What the exercise asks:
Would you return, word for word, the lines of the data below from the line with "Mailing lists (74, 14)" through the line with "For every named", and no others?
┄┄┄┄┄┄┄┄┄┄
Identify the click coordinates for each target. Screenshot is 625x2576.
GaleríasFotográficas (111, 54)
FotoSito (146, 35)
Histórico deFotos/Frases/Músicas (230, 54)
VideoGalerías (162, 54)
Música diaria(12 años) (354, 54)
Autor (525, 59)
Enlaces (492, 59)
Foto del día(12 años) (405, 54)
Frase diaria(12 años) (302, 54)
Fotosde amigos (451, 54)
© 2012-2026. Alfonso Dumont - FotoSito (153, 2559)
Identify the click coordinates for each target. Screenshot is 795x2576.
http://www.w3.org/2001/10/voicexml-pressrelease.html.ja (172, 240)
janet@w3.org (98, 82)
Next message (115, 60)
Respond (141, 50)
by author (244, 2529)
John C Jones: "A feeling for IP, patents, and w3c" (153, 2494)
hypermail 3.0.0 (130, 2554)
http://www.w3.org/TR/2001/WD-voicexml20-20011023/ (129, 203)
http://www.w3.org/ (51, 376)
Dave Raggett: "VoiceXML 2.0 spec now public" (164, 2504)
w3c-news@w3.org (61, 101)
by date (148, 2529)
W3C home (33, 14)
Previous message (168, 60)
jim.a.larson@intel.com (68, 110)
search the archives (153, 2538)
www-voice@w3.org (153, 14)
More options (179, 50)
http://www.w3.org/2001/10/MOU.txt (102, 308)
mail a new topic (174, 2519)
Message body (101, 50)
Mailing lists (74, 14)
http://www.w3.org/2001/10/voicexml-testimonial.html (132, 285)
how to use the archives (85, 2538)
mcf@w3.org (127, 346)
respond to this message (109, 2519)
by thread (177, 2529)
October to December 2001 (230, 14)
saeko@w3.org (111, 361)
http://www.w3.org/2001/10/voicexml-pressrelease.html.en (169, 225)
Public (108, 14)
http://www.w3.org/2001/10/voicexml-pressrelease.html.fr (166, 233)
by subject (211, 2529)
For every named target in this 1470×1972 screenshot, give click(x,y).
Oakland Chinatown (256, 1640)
┄┄┄┄┄┄┄┄┄┄
The completed task:
Mailing lists (74, 14)
http://www.w3.org/2001/10/voicexml-testimonial.html (132, 285)
how to use the archives (85, 2538)
mcf@w3.org (127, 346)
respond to this message (109, 2519)
by thread (177, 2529)
October to December 2001 (230, 14)
saeko@w3.org (111, 361)
http://www.w3.org/2001/10/voicexml-pressrelease.html.en (169, 225)
Public (108, 14)
http://www.w3.org/2001/10/voicexml-pressrelease.html.fr (166, 233)
by subject (211, 2529)
For every named target in this 1470×1972 screenshot, give click(x,y).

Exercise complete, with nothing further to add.